Les membres travailleurs ont prié la Confédération des syndicats éthiopiens (CETU) de bien vouloir démontrer qu'ils représentent les intérêts des travailleurs et non ceux du gouvernement. En ce qui concerne la position des membres employeurs sur le droit de grève, ils se sont référés aux deux résolutions qui ont été adoptées par la Conférence en 1957 et 1970.

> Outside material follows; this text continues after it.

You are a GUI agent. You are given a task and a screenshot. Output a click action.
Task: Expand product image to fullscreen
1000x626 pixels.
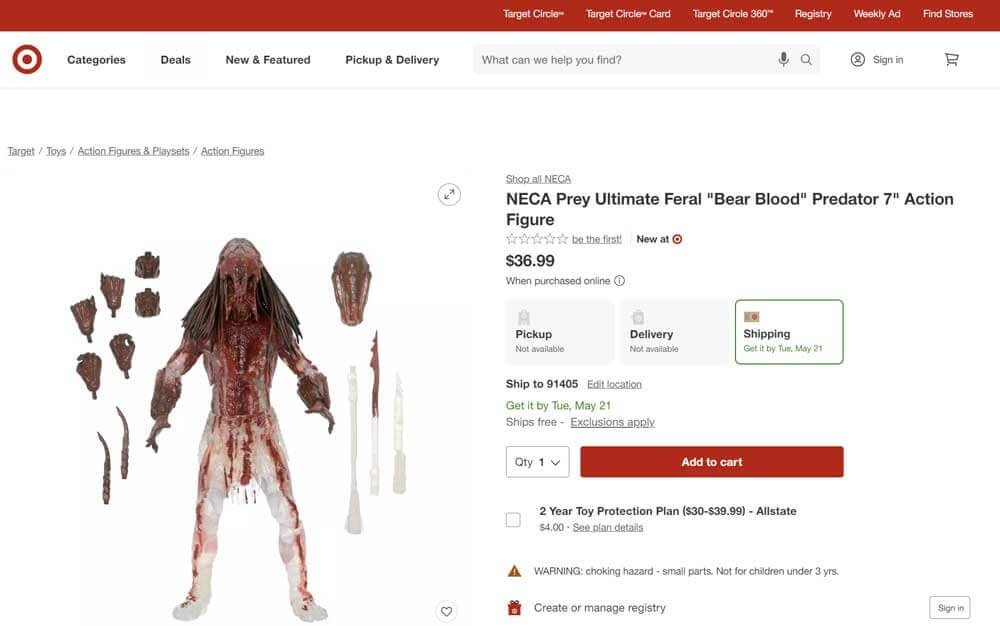449,195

Les membres employeurs se sont référés à la question, d'un ordre plus technique, posée par les membres travailleurs sur l'expression des opinions des employeurs en matière de droit de grève. Ils ont rappelé l'article 7 du Règlement de la Conférence, qui définit le mandat de la commission. Cette commission existe depuis 1926 et son mandat diffère de celui de la commission d'experts. En outre, le Comité de la liberté syndicale, établi en 1950, exerce des fonctions similaires à celles de la Commission d'investigation et de conciliation en matière de liberté syndicale. Il a pour rôle de dresser un inventaire des faits et de mener une première évaluation. A cet égard, peu importe si l'Etat a ratifié ou non la convention. Au contraire, le mandat de la commission est d'examiner l'application des conventions ratifiées. Dans un premier temps, les membres employeurs ont discuté entre eux et leur porte-parole a ensuite présenté leur opinion.

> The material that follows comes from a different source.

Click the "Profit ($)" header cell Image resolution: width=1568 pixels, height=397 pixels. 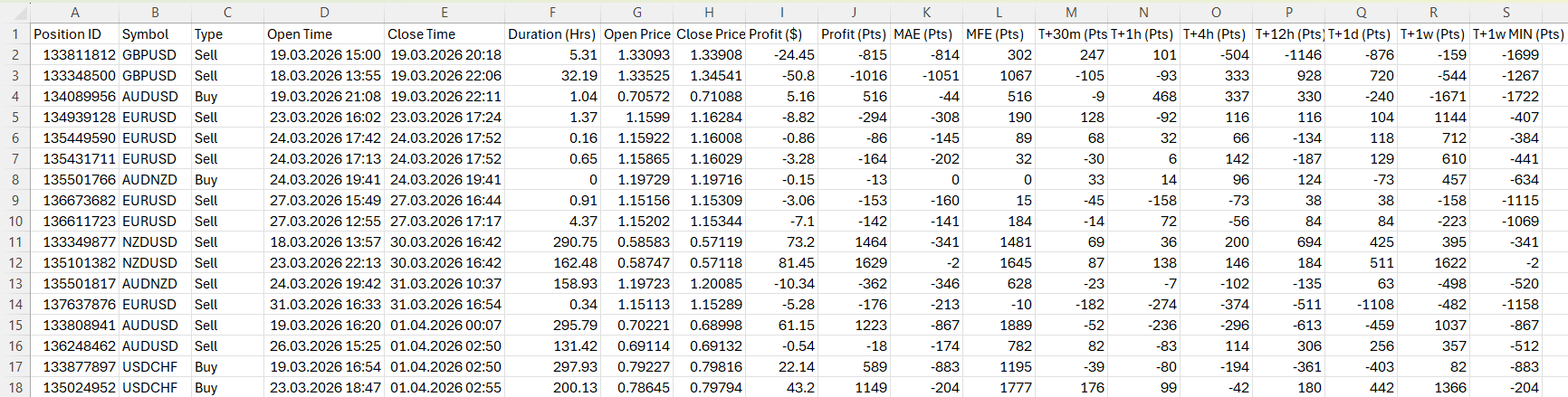pos(781,33)
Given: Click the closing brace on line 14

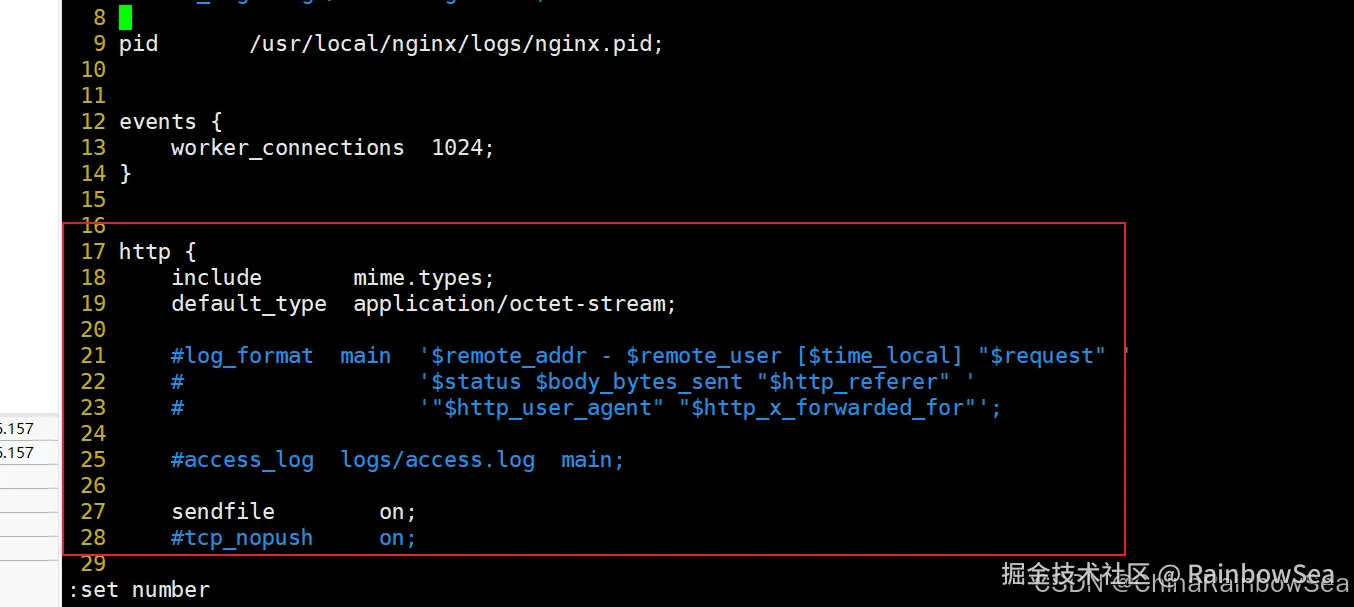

La commission a noté la déclaration du représentant gouvernemental et la discussion qui a eu lieu par la suite. Comme la commission d'experts, elle s'est dite gravement préoccupée que le Comité de la liberté syndicale ait examiné à nouveau des plaintes très graves contre le gouvernement. Ces plaintes se réfèrent à la destitution de dirigeants syndicaux élus, à la nomination de membres des instances dirigeantes des syndicats par les autorités administratives, à l'annulation de l'enregistrement d'une confédération ainsi qu'à la détention de dirigeants syndicaux. Elle a, de plus, déploré que le gouvernement n'ait pas réenregistré l'Association éthiopienne des enseignants (ETA), malgré le fait qu'un tribunal lui ait ordonné de le faire; elle a demandé des informations sur la manière dont les associations d'enseignants peuvent promouvoir leurs intérêts, étant entendu qu'elles sont exclues du champ d'application de la Proclamation sur le travail. Rappelant que, l'année dernière, la commission avait exprimé le ferme espoir que le gouvernement reprenne le dialogue avec l'ETA, la commission s'est dite gravement préoccupée que le Comité de la liberté syndicale ait déploré le fait que des dirigeants syndicaux soient détenus depuis plus de trois ans sans procès. Enfin, la commission a insisté sur le besoin pressant d'éliminer les divergences entre la loi et la pratique et la convention. Elle a prié instamment le gouvernement de prendre les mesures nécessaires sans délai pour garantir que le droit d'organisation soit reconnu aux enseignants en vue de défendre leurs intérêts et que les organisations de travailleurs puissent élire leurs représentants sans intervention de la part des autorités publiques et que les organisations de travailleurs ne soient pas dissoutes par voie administrative, conformément aux articles 2, 3 et 4 de la convention. La commission a prié le gouvernement de respecter pleinement les libertés publiques qui sont essentielles pour la mise en oeuvre de la convention. La commission a exprimé l'espoir que le gouvernement fournira des informations détaillées dans le rapport soumis à la commission d'experts cette année sur les mesures concrètes prises en vue d'assurer la conformité de la convention, tant dans la loi que la pratique.